私は、叔父様がなにか大切なことを話さなくてはならない場合もあると思い、ドアを開けて叔父様の方を見た。

すると叔父様は、ニッコリと優しく笑ってこっちを見た。

・・・お父様の弟だからか、お父様と似ている安心する笑顔。でもなぜか、その笑顔がいつもと違って一瞬、怖いと感じてしまった。

「お父さんはいるかい?」

「お父様は、今日はここにはいません。朝から出かけに行くと言っていました。」

私は静かに首を横に振った。

すると叔父様は、そうか。とつぶやいて、帰っていった。

・・・・・・。

気のせい・・・だったのか。叔父様はいつものように笑っていた。

でも・・・・。

ずっと考えていたら時間はあっという間に過ぎ・・、もうすぐ蓮さんと約束した時間になったので、私はドアを開けた。石畳でできた道が続いていて横には庭園。

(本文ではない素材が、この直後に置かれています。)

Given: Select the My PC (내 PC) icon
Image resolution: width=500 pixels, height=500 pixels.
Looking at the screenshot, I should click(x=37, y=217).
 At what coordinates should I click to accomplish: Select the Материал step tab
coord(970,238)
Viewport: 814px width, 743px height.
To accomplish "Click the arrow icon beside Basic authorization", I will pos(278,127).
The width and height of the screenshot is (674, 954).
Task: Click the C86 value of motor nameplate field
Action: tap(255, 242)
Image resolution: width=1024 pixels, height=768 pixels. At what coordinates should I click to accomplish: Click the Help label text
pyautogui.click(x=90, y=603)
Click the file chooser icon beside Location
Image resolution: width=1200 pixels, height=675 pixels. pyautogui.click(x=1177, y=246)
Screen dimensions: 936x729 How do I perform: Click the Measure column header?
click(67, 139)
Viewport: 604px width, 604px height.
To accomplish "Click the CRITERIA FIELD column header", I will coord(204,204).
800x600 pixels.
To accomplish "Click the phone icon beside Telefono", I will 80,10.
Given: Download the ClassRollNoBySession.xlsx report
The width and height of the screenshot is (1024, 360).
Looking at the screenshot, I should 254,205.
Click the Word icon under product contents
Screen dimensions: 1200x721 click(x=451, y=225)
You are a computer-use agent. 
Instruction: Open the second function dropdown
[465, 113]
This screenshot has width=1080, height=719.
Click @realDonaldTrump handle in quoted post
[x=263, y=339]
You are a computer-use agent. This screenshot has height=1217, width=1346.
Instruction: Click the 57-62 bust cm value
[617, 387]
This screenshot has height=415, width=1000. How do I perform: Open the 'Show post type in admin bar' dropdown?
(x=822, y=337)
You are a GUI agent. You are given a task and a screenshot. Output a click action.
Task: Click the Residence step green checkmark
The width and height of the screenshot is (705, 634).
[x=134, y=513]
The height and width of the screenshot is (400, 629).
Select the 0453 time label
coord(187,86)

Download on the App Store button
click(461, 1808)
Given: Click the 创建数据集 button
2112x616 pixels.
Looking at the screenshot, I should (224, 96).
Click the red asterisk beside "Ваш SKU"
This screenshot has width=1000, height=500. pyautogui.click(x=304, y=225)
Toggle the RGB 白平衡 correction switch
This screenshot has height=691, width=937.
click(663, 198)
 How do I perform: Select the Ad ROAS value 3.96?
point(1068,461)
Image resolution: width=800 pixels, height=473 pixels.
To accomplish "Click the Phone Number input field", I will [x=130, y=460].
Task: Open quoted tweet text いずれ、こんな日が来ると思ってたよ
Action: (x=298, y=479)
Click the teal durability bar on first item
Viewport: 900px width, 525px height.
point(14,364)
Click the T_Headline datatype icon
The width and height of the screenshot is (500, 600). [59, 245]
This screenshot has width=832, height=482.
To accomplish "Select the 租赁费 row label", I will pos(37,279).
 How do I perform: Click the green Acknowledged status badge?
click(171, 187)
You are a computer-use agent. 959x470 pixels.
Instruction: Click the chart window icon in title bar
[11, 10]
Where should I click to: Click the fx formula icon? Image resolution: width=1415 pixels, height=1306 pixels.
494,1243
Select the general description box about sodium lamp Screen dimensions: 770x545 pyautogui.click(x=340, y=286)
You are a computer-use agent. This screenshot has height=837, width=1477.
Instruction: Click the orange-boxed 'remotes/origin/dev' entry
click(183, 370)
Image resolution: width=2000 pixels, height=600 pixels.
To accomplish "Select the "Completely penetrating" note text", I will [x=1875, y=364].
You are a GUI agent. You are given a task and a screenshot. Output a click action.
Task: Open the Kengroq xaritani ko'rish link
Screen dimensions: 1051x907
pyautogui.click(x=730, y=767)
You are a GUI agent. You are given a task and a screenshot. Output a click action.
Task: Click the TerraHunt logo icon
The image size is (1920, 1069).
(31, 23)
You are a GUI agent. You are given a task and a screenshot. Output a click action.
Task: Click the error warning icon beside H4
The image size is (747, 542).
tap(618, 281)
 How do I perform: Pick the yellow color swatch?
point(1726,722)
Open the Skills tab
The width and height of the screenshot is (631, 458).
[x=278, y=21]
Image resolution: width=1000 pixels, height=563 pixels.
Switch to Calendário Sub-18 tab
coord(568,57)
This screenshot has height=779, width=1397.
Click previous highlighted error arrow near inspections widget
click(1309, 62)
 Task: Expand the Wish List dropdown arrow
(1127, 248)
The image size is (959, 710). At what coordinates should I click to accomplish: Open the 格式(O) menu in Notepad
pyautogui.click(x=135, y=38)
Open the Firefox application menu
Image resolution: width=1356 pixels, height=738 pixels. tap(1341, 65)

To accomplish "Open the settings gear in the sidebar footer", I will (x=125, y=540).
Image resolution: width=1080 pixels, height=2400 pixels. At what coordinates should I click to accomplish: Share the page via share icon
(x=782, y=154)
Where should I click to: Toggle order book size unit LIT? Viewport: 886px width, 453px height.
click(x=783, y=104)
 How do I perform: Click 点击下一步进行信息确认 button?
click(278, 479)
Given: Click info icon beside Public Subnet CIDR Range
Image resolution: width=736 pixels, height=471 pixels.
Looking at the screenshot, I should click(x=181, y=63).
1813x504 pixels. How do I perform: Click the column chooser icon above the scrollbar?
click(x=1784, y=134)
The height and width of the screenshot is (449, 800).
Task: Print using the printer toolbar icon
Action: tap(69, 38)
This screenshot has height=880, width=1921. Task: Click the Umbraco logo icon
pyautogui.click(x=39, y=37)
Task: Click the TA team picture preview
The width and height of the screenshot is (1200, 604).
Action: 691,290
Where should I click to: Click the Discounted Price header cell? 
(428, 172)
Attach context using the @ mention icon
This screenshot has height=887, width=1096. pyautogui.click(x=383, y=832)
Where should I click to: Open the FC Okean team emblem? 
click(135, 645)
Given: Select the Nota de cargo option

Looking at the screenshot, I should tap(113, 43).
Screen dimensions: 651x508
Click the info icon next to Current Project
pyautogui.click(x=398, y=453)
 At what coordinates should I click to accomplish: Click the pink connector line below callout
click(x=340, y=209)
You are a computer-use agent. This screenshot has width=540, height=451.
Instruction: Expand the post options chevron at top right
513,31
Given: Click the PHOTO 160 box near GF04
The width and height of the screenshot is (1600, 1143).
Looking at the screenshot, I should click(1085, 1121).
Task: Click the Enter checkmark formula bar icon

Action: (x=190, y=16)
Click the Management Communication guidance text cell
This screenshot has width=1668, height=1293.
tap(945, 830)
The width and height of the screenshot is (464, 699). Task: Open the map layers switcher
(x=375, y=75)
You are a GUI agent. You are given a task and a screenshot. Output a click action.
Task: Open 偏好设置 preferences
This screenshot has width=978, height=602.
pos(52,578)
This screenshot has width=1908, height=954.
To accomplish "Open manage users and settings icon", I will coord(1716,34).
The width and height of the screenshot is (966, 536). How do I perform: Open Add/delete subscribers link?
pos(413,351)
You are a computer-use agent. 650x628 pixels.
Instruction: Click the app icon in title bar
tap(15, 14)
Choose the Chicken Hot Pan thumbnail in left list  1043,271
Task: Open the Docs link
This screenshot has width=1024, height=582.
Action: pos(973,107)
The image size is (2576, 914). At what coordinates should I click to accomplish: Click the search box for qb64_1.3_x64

顔を上げると、そこには蓮さんが立っていた。蓮さんの顔は少し苦しそうで。私から蓮さんまで一メールほどしかないはずなのに、なんだ届かなくなりそうな気がして。

気がついたら、蓮さんの手を掴んでしまっていた。

蓮さんが自分の手と私の手を交互に見て、目を丸くする。でも、その後すぐに私の必死な顔を見て、優しく笑った。

「沙紀、俺はここにいる。大丈夫だ。・・・行くぞ。」

そう言いながら蓮さんは私の頭にぽんと優しく手を乗せた。蓮さんの落ち着いた声が私を現実世界に引き戻した。

とっさに私は、自分がしたことを理解し、急いで手を離した。

「行きます。」

蓮さんは私の横を歩きながら、そっぽを向いていた。

私が急に手を取ったせいで、怒った?

やってしまったか・・。

今回のはそこまで怒ってないようだけれど・・・・・昔に一度だけ、蓮さんをものすごく怒らせてしまったことがあった。

お母様が死んでしまってから数日が立った頃。

私はお母様が私をかばおうとして死んだことに精神的にショックを受けていた。お母様の代わりに、私が死ねばよかったと。

蓮さんの前で言ってしまった。

そうしたら蓮さんにものすごい剣幕で怒られた。

「おまえ、何いってんだよ?!過去は変えられねえ。後悔してもいい。ただ、前を向け。真白さんの死を無駄にするな。現実から目を背けるな。真白さんは、命をかけてお前を守りきった。なのに、お前が自分のことを諦めるなよ!」

そして最後の言葉が私の心を救ってくれた。蓮さんが。私を救ってくれた。

「大事なのは、どう乗り越えるかだろ。」

今の私より幼いくらいの蓮さんに、もらった言葉だ。蓮さんの真剣な瞳。傷ついたような瞳、今もしっかり覚えている。

そうだ、私は・・・一人でも多くの人を助けたくて。

でも、いま、私は誰かのことを守れてる?守られてばかりじゃないの??

・・・・・諦めたらダメだ。これから助けるんだ。もっと強くなって、色んな人を。